*Problem details*:
Only lines holding the word "view" are wanted. Copy them from the listing below.

*Data to use*:
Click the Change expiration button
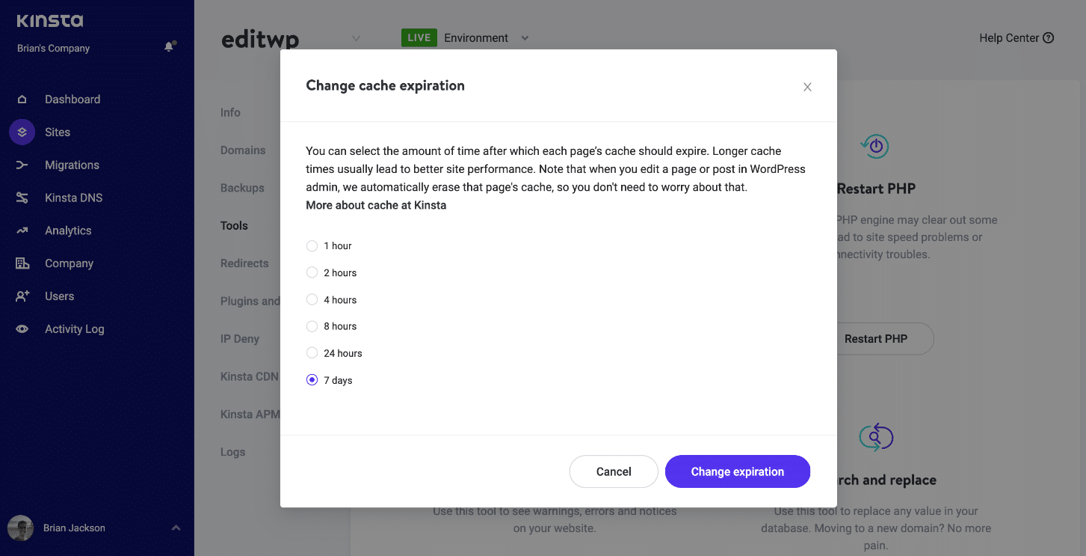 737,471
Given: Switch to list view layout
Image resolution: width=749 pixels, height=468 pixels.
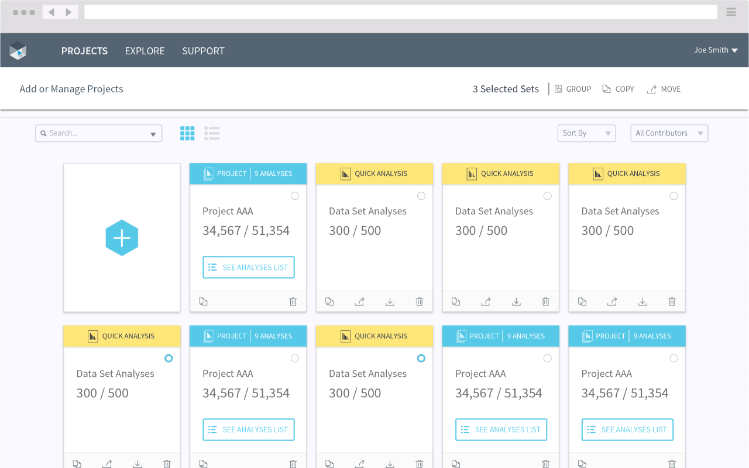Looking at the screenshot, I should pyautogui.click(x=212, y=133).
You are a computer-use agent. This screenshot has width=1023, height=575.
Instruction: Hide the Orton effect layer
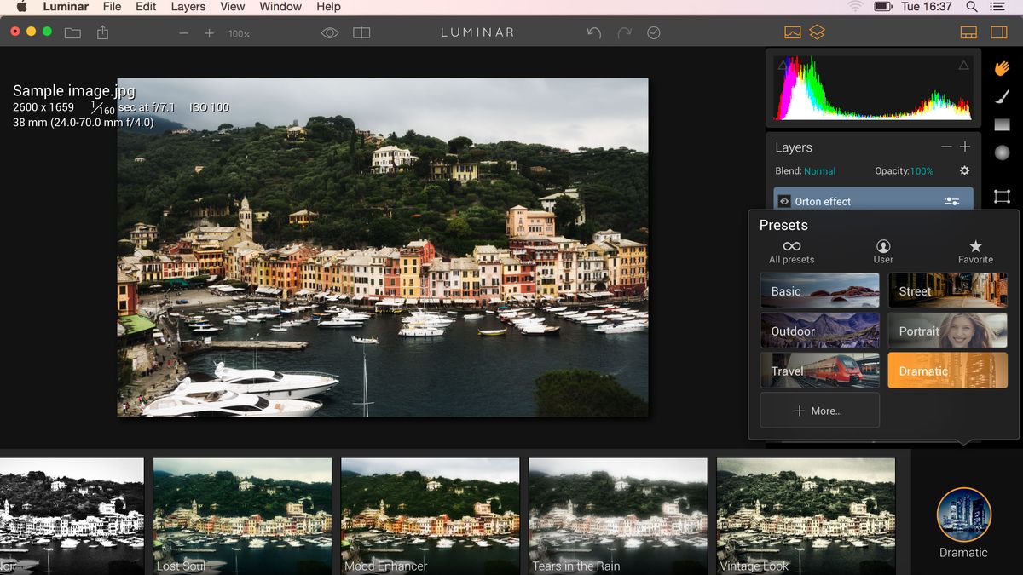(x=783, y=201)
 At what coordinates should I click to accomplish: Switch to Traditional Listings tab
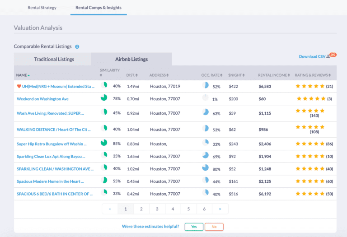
--
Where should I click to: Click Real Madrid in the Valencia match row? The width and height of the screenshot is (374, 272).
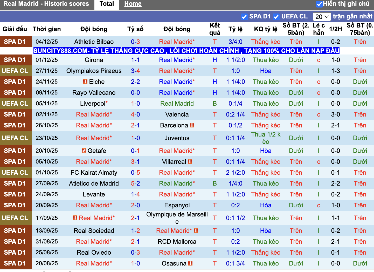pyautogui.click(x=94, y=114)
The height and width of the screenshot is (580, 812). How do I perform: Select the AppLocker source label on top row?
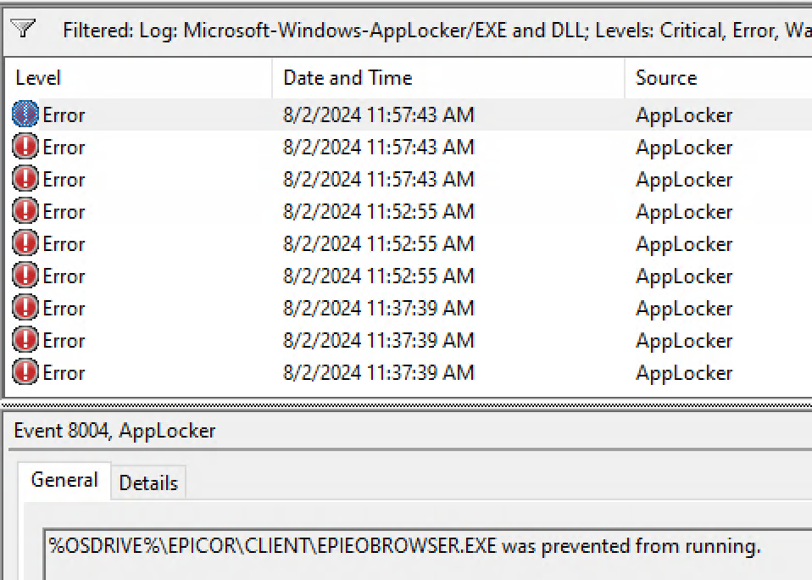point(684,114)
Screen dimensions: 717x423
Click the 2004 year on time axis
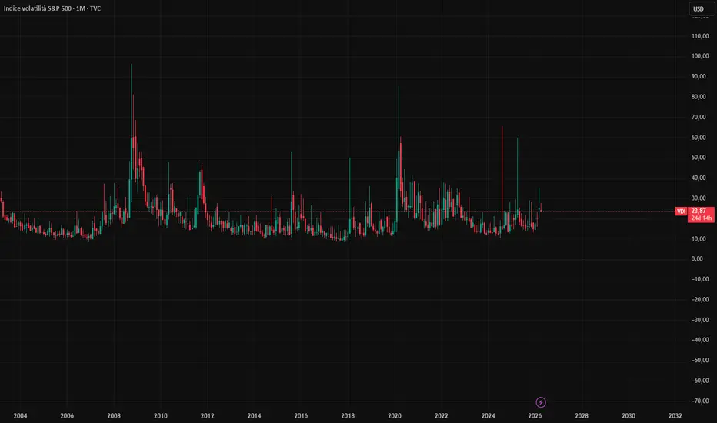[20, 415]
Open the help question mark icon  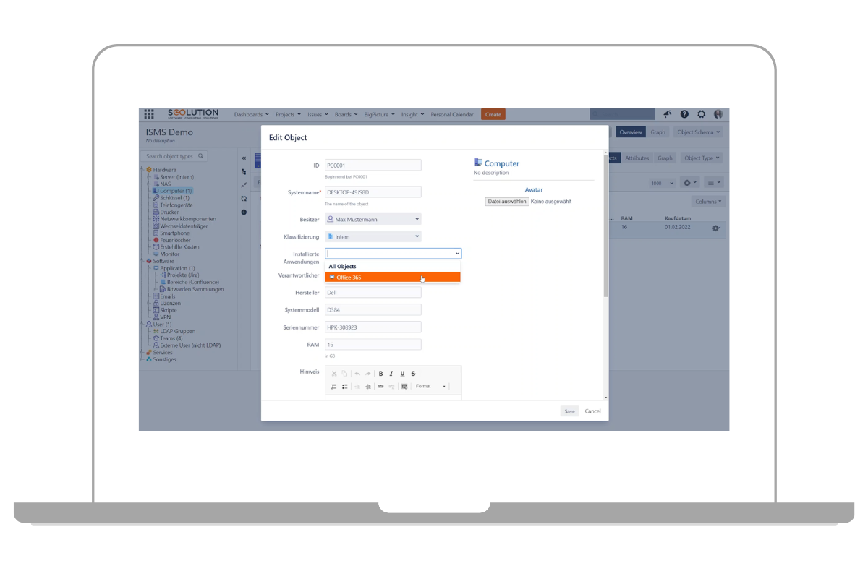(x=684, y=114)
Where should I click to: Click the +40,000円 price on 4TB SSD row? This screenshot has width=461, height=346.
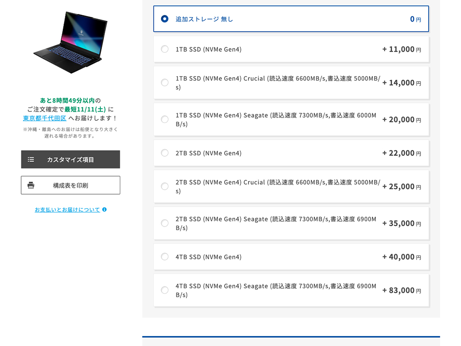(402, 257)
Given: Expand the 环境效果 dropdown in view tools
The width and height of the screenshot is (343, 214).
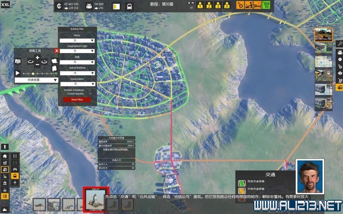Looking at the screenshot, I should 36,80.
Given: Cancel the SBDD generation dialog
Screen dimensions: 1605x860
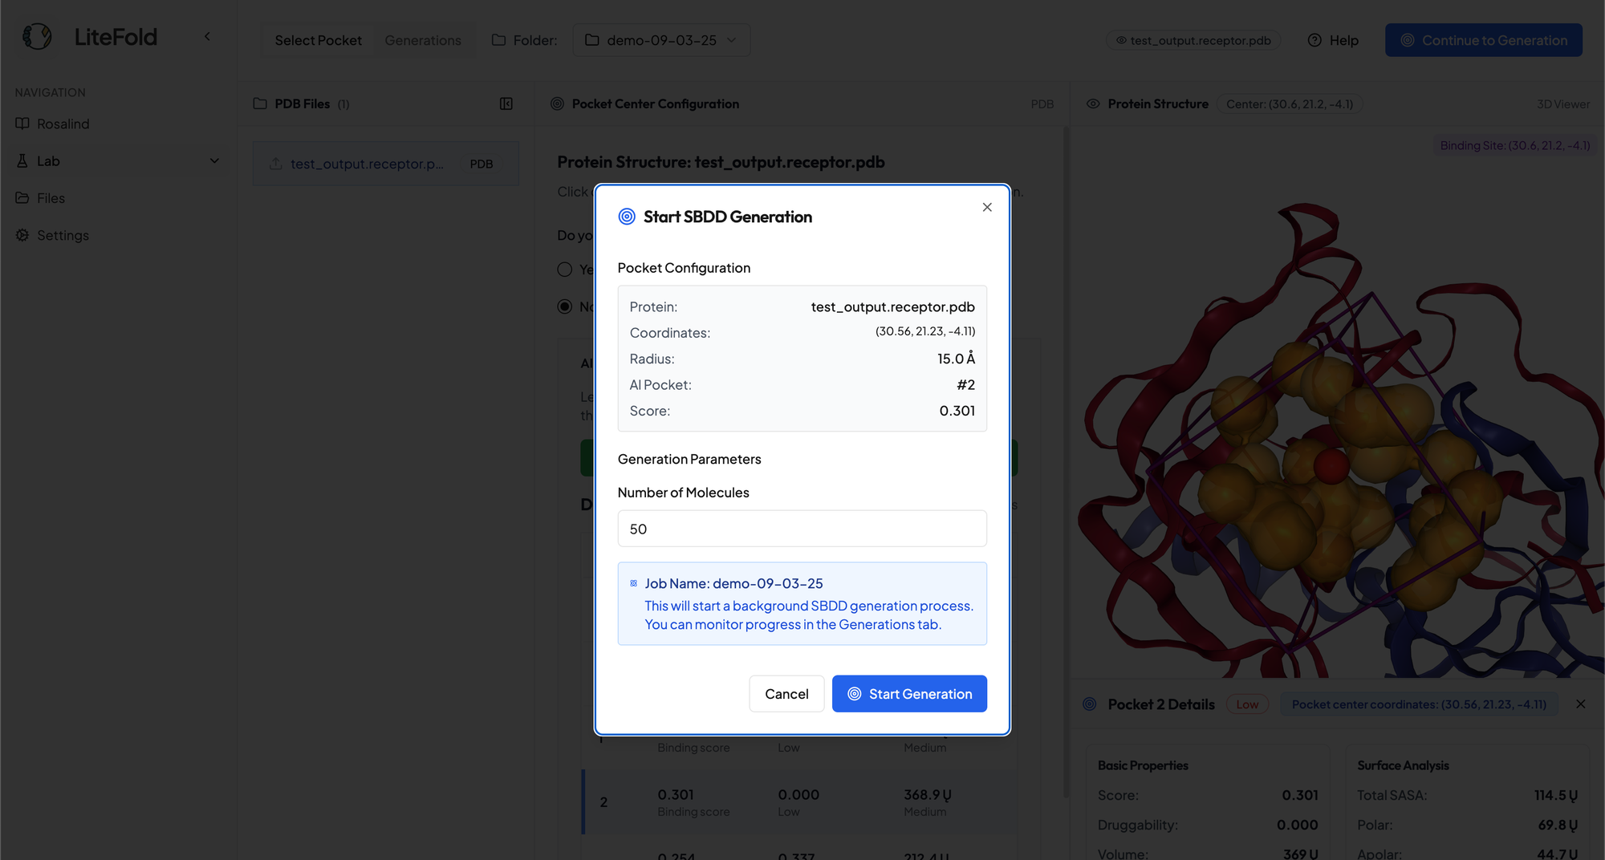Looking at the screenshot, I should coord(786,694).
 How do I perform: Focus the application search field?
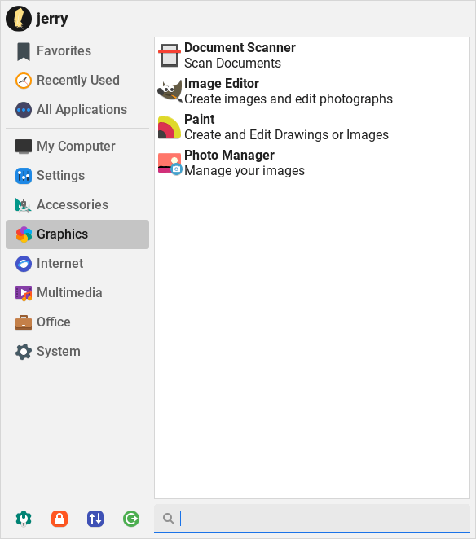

*Problem solution*:
Given: Switch to list view layout
Given: Expand the 环境效果 dropdown in view tools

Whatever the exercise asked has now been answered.